** Opening THE RECORDS block **

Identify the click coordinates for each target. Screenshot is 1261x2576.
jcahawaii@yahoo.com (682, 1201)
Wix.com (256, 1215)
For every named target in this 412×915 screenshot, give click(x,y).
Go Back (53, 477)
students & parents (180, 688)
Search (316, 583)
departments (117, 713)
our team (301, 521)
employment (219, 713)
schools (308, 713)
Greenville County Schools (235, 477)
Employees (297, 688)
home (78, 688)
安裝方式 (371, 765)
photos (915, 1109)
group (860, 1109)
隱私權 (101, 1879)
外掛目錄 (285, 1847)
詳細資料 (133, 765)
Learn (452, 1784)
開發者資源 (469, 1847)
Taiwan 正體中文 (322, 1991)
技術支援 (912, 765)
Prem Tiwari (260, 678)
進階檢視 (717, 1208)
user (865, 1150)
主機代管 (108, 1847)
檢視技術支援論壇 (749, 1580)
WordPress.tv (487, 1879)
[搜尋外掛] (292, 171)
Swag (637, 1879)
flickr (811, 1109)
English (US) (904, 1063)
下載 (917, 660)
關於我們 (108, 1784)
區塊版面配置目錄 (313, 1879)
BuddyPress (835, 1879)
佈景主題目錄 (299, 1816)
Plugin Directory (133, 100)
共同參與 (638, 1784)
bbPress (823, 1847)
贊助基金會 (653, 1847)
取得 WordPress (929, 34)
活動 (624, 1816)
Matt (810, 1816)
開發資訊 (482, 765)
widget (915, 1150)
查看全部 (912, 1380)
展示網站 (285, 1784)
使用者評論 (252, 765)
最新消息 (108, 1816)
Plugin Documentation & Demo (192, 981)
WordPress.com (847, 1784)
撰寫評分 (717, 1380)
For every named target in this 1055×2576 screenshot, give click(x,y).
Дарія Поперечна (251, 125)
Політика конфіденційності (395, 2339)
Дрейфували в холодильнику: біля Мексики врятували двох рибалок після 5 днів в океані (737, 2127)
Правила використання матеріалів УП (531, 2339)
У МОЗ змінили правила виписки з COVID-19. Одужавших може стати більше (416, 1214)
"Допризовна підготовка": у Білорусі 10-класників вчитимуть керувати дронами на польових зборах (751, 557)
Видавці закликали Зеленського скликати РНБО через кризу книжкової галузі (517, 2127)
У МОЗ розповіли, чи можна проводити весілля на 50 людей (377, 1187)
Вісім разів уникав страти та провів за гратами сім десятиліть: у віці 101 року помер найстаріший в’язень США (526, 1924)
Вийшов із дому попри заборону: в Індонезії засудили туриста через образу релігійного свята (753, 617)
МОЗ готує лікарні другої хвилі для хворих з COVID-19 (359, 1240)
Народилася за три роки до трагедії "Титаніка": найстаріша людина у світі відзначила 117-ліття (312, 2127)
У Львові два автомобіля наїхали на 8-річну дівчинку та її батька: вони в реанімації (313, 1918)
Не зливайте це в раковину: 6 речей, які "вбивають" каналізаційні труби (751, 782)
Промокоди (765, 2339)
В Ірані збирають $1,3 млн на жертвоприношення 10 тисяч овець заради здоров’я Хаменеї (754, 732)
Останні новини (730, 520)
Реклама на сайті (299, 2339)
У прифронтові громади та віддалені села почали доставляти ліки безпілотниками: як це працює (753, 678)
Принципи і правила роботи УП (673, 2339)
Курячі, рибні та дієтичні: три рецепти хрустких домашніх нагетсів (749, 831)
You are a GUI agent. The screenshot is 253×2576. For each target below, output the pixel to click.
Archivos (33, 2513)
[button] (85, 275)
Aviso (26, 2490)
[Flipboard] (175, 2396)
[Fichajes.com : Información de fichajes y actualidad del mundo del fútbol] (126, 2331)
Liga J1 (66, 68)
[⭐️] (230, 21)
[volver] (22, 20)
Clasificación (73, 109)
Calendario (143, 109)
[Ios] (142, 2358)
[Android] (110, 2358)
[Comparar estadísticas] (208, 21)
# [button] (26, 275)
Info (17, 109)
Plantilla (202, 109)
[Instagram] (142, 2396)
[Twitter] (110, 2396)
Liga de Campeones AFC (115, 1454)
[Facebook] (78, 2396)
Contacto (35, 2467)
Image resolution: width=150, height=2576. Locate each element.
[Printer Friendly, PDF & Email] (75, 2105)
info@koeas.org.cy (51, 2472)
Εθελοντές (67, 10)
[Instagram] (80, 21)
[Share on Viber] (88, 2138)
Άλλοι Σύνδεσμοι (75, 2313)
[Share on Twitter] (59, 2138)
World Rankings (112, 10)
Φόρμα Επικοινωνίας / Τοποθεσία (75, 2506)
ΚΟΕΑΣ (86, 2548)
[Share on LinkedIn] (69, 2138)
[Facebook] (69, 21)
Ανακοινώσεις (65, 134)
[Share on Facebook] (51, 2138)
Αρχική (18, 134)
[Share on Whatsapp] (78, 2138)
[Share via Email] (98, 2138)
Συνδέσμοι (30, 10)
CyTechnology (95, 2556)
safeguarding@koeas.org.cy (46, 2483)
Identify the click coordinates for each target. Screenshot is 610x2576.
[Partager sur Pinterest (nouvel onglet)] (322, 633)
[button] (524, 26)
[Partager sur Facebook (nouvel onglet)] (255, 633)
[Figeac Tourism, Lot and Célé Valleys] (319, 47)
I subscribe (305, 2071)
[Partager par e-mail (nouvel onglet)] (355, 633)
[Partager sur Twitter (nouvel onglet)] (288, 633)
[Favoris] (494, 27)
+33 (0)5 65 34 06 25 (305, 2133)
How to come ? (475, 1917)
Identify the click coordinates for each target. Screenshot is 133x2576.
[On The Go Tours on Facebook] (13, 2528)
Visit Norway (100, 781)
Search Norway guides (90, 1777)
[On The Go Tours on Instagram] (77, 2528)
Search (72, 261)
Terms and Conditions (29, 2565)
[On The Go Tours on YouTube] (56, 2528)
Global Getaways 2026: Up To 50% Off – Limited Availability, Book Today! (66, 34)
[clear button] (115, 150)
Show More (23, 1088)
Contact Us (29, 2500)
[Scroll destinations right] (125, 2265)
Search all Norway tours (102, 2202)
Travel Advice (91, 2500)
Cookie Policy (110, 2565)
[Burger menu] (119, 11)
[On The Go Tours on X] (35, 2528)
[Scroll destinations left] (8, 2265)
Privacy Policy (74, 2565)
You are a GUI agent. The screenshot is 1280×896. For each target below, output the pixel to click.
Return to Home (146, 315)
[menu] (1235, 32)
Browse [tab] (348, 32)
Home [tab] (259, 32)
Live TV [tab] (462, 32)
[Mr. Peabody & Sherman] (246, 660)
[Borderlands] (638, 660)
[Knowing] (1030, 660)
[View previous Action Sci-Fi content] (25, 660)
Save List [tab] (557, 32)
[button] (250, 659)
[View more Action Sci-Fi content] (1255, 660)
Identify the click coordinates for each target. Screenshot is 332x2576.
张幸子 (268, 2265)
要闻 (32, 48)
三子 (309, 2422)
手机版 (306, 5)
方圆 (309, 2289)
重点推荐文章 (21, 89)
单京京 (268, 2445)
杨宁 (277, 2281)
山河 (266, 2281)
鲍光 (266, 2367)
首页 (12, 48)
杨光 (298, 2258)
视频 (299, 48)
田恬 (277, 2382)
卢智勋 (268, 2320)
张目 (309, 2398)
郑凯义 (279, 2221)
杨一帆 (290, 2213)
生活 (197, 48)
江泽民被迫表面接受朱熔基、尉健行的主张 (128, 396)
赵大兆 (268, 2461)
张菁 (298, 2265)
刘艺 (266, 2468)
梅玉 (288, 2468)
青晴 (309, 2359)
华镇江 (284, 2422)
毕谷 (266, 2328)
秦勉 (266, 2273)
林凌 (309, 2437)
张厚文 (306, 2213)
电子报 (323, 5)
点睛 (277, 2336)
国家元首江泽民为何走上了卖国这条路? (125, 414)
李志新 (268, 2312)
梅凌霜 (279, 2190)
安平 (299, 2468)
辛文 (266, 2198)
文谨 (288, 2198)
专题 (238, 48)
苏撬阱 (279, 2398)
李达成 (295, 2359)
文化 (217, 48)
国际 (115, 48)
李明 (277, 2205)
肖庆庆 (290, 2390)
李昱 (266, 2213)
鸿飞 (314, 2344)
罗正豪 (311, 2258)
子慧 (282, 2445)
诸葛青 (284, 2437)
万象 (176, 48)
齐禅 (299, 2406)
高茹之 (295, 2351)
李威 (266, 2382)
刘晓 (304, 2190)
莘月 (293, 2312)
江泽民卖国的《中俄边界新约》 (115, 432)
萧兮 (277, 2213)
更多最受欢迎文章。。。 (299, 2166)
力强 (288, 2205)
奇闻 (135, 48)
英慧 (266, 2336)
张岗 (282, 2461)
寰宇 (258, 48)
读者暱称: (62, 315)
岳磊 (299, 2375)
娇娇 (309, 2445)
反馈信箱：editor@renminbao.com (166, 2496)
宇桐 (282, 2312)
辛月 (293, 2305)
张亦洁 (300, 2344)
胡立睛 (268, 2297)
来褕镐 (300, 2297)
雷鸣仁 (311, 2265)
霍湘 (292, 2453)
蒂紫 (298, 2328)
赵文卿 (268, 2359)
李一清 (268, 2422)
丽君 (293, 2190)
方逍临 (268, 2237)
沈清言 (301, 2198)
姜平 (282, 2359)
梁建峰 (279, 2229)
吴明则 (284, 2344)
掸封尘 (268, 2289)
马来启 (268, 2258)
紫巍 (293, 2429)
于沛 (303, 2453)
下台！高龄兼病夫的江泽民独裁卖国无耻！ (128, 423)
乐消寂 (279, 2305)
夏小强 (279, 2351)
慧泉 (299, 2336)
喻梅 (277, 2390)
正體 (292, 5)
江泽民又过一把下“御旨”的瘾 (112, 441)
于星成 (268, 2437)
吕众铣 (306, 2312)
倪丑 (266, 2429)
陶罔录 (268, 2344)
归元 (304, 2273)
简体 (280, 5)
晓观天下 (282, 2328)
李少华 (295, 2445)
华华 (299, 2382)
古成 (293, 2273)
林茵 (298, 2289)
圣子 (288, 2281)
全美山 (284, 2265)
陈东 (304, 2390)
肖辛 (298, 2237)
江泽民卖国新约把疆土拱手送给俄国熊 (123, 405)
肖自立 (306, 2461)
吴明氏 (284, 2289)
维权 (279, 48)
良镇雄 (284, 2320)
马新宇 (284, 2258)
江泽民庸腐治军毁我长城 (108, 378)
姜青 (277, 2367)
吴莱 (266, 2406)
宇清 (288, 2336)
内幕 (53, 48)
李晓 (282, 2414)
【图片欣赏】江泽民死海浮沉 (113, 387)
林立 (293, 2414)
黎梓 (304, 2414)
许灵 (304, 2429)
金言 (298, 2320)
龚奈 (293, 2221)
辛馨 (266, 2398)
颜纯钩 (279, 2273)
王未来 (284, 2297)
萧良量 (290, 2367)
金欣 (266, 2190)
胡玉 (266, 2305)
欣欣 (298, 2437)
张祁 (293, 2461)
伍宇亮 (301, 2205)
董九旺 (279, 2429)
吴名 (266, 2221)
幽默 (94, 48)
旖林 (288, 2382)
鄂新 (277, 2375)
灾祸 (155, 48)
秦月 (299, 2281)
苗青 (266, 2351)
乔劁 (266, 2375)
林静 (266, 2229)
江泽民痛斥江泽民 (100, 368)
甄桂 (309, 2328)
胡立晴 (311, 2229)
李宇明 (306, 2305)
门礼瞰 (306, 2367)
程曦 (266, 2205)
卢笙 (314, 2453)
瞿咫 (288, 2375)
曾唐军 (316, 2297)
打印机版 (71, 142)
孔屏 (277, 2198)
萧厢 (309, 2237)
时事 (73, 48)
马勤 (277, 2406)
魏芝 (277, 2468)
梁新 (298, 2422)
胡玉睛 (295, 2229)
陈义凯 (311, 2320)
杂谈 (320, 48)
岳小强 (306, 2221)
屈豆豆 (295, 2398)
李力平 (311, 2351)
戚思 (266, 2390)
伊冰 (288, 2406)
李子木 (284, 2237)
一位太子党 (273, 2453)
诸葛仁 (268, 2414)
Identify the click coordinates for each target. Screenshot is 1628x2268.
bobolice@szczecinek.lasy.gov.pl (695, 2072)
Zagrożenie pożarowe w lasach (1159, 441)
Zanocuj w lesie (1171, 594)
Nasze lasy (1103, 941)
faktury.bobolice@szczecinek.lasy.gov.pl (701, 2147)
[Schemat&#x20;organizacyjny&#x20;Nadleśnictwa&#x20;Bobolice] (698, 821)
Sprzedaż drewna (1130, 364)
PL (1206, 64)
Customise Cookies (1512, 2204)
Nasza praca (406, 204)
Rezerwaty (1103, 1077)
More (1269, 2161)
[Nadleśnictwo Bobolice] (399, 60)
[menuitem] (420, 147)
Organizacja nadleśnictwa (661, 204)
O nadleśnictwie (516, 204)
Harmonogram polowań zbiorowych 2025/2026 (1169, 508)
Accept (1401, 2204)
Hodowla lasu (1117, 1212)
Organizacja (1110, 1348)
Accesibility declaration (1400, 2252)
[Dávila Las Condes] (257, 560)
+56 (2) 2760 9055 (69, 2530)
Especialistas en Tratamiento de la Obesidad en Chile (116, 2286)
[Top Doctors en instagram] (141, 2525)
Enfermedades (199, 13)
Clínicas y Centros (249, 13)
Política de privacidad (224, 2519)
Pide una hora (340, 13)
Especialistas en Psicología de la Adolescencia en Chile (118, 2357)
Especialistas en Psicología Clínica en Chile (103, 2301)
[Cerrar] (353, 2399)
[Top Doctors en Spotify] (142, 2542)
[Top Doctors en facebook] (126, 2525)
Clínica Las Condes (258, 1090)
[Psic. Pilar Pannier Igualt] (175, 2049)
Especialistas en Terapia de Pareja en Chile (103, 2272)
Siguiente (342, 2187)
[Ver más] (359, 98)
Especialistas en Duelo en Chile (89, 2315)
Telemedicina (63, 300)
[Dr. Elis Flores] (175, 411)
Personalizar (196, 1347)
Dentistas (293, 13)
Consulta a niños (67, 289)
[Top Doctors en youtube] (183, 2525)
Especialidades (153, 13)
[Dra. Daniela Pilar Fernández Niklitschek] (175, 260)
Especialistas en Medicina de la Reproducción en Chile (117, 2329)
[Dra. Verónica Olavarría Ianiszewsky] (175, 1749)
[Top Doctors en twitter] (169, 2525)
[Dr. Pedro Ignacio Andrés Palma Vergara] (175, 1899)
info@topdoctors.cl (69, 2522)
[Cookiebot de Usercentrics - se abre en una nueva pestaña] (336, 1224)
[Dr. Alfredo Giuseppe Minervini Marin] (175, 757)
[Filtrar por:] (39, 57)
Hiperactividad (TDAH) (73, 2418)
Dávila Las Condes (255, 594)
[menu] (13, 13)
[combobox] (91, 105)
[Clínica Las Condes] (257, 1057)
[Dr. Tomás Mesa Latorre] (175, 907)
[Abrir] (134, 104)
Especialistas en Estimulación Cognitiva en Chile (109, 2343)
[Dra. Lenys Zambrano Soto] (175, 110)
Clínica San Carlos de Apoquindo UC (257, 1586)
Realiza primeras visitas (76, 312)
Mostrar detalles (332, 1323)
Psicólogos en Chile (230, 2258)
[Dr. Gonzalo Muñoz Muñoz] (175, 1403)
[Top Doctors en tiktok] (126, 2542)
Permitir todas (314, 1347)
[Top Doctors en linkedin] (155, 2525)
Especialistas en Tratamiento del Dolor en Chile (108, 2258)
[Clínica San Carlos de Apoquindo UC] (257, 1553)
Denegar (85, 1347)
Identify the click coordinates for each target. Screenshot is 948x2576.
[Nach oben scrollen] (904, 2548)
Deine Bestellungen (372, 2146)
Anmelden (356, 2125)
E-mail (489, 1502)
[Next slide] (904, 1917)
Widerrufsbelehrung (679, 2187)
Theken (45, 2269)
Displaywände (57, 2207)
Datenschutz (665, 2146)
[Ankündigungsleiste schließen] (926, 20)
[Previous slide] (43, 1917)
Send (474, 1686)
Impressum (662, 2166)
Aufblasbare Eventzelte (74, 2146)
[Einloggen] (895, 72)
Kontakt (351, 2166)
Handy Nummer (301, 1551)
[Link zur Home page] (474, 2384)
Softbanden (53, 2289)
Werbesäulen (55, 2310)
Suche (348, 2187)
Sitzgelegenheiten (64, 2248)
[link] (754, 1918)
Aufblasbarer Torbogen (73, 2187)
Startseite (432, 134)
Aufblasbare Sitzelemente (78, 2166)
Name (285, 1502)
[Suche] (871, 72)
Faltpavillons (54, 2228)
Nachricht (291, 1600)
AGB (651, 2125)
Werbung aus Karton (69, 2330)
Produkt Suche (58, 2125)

** Closing THE RECORDS block **

> EXERCISE AIM: Precisely the lines between those holding "佈景主題目錄 (299, 1816)" and "Вийшов із дому", inclusive, are to be reproduced from the listing above, with nothing added.

> EXERCISE ANSWER:
佈景主題目錄 (299, 1816)
Plugin Directory (133, 100)
共同參與 (638, 1784)
bbPress (823, 1847)
贊助基金會 (653, 1847)
取得 WordPress (929, 34)
活動 (624, 1816)
Matt (810, 1816)
開發資訊 (482, 765)
widget (915, 1150)
查看全部 (912, 1380)
展示網站 (285, 1784)
使用者評論 (252, 765)
最新消息 (108, 1816)
Plugin Documentation & Demo (192, 981)
WordPress.com (847, 1784)
撰寫評分 (717, 1380)
For every named target in this 1055×2576 screenshot, give click(x,y).
Дарія Поперечна (251, 125)
Політика конфіденційності (395, 2339)
Дрейфували в холодильнику: біля Мексики врятували двох рибалок після 5 днів в океані (737, 2127)
Правила використання матеріалів УП (531, 2339)
У МОЗ змінили правила виписки з COVID-19. Одужавших може стати більше (416, 1214)
"Допризовна підготовка": у Білорусі 10-класників вчитимуть керувати дронами на польових зборах (751, 557)
Видавці закликали Зеленського скликати РНБО через кризу книжкової галузі (517, 2127)
У МОЗ розповіли, чи можна проводити весілля на 50 людей (377, 1187)
Вісім разів уникав страти та провів за гратами сім десятиліть: у віці 101 року помер найстаріший в’язень США (526, 1924)
Вийшов із дому попри заборону: в Індонезії засудили туриста через образу релігійного свята (753, 617)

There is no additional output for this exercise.